In Brown’s own case, yet more form-filling was required when she decided that her daughter was ready to take stimulants in her last year of primary school. The outcome is that her daughter is able to sit still in class – “She’s not doing cartwheels” – and is fully engaged in learning.

The downside is that if she takes the drugs at the weekends, which she tries to avoid, she is subdued and not quite herself, which troubles her mother.

“As exhausting as she can be,” says Brown, “the kind of the sparky energy and frenetic activity is an important part of who she is.”

* * *

This is the neurodiversity paradox. We live in an age when different mental settings are better appreciated and celebrated, yet at the same time there is tremendous social and economic pressure to fit in. The need to square this particular circle becomes especially urgent as the exam process kicks in that Robinson believed was the cause of so much restlessness and inattention.

An EHCP can provide a more suitable and less stressful educational environment for children with ADHD, but it’s drugs that will often best aid performance within the normal educationally competitive realm of school. And unlike a local authority assessment, a medical diagnosis is effective beyond school, right through university and, in theory, into the workplace.

This is another reason why many parents are so keen to get a diagnosis. But such is the demand, prices can be as high as £3,000 for a psychiatric assessment. There are considerably cheaper alternatives, especially online with trained psychologists or nurses, with some available for £600 or £700 – still not an insignificant sum of money. Then there is the cost of the drugs: if prescribed privately, they can be about £180 a month.

Katy, a mother from Birmingham, says that her child’s school advised her against private assessments because it deemed them less rigorous than the NHS. In the school’s experience, she was told, no child had ever received a negative diagnosis, which the school attributed to the financial benefits of a positive one. This line was repeated to me by a special educational needs and disabilities coordinator.

It’s a prejudice that may grow in the wake of a recent Panorama that exposed private clinics offering cheaper online assessments that, the programme argued, were too quick and limited to provide a reliable diagnosis. All three private assessments the reporter underwent saw him diagnosed with ADHD, contradicting a longer assessment done by an NHS psychiatrist.

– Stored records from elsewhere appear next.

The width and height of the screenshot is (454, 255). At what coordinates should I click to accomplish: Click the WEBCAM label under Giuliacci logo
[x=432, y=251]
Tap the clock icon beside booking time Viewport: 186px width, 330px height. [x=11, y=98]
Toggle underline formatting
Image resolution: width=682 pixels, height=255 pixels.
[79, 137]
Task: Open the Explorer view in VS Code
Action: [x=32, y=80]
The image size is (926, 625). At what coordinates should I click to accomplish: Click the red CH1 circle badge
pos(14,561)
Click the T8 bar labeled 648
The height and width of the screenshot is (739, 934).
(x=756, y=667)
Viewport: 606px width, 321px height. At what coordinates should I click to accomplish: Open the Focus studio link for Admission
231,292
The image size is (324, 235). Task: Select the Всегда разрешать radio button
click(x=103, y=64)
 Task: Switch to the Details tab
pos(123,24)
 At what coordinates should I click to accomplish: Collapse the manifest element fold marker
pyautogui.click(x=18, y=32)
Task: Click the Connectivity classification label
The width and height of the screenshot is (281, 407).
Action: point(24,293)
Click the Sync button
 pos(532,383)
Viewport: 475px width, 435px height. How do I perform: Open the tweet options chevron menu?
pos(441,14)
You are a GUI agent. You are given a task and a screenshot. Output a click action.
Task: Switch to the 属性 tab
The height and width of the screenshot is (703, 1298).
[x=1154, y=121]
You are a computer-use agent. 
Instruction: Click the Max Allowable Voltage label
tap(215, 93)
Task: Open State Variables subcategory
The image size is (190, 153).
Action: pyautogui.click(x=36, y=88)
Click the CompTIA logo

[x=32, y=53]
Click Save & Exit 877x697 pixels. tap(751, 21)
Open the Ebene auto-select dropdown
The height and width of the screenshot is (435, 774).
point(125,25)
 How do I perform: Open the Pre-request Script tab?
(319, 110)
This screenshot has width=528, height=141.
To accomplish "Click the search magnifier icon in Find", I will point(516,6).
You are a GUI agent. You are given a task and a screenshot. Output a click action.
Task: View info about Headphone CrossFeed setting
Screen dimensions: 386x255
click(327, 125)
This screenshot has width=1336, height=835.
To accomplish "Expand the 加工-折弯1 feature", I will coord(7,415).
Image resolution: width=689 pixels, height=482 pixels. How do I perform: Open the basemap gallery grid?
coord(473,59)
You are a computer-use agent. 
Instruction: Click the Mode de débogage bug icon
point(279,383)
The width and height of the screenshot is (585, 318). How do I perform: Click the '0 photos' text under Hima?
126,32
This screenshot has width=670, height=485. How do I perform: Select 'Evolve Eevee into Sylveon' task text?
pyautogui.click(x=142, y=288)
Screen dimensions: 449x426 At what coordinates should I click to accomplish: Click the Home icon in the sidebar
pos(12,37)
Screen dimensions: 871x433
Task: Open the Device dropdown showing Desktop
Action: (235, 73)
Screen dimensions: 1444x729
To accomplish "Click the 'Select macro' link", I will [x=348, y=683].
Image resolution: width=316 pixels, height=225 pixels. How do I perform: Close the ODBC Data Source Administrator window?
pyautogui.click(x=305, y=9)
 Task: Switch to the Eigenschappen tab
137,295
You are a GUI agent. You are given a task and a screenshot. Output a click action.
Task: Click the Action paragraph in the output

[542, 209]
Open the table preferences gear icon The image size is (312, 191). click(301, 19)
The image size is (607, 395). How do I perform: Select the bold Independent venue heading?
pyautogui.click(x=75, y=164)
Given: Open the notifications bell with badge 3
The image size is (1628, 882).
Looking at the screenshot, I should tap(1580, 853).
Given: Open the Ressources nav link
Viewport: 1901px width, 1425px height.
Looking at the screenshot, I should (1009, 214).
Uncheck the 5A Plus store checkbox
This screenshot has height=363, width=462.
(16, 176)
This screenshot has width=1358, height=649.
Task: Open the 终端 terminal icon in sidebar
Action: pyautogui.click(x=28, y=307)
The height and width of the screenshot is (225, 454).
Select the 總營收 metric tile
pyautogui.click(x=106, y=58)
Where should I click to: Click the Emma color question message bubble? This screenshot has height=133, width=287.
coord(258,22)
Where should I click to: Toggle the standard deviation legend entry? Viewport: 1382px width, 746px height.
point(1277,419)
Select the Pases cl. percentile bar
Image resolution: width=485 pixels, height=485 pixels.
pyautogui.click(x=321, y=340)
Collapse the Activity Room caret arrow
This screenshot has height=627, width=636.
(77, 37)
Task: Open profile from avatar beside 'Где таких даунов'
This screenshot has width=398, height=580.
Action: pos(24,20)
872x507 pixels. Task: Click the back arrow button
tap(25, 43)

The programme has angered ADHD activists, who claim that it will stigmatise people with ADHD and create a false picture of a condition exaggerated and exploited by unscrupulous professionals. They also feel the way that the NHS assessment was represented as lengthy and rigorous does not match day-to-day practice. “They tarnished all private providers,” says Shelford.

A great deal of private practice is conducted by the same consultants operating in the NHS, he notes, and in any case, what choice do parents have if the NHS waiting lists are so long?

It can sometimes seem like the whole system – educational and medical – is geared to raising as much stress as possible, which of course is the last thing parents of children with ADHD or suspected ADHD need, and in turn is therefore highly unlikely to help the children themselves.

Whether there needs to be a wholesale restructuring of mental health services and special needs provisions in schools is a question worth asking, but realistically there seems little chance in the straitened near future that either the school system or the NHS will receive the kinds of massive increases in funding that are required.

In the meantime, it may be worth looking at what is propelling gathering numbers of children towards states of debilitating mental stress – is it genetic or environmental, or some unknown combination of the two? A productive national debate will require focus and determination, openness and a readiness to listen, constructively disagree and respect different opinions.

We are not well stocked with many of those traits and there’s an argument to say that in this regard the attention deficit is society-wide. People with ADHD commonly struggle with learning from the past and taking into account the consequences of actions, or inaction, for the future. Perhaps now is the time for politicians and everyone involved with the wellbeing of young people to meet that challenge too.